Here are the five at the top of the list to add to if there is a broad stock market crash that takes these favorites of mine down along with everything else. 
Image source: Getty Images.
At the pandemic’s onset, the e-commerce retailer thrived, gaining millions of new customers. Some of them will leave as economies reopen, to be sure, but it will likely exit the pandemic with millions more customers than it started. And Amazon (AMZN -4.58%) has become much more than an e-commerce business. Over 50% of its operating income is now derived from its web services segment, and advertising grew to over $30 billion in revenue in 2021.
The icing on the cake is that Amazon is selling at its lowest price-to-earnings (P/E) ratio in the last five years. A broad market sell-off could lower the price further.
This global travel facilitator was devastated early in the pandemic. But management took the opportunity to prune unnecessary expenses and make the business more robust. The moves are paying off now, and Airbnb (ABNB -3.38%) is reporting record profits as economies reopen, and folks feel comfortable traveling again. Indeed, revenue at Airbnb in 2021 was 25% higher than in 2019.

#### [Task prompt]
Copy the passage on stocks to buy during a market crash word for word, from "The icing on" up to and including "the price further.".

#### [Information supplied]
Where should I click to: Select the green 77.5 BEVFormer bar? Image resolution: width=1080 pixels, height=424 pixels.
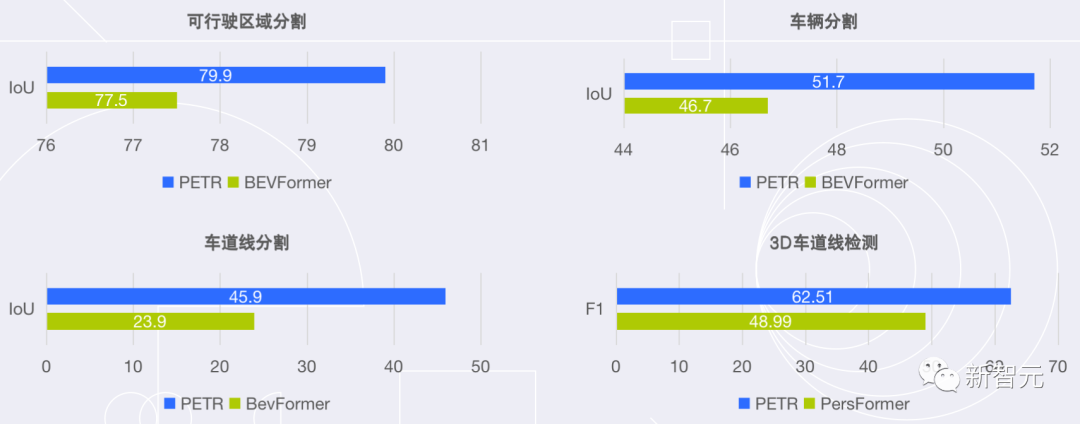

#### [Solved problem]
The icing on the cake is that Amazon is selling at its lowest price-to-earnings (P/E) ratio in the last five years. A broad market sell-off could lower the price further.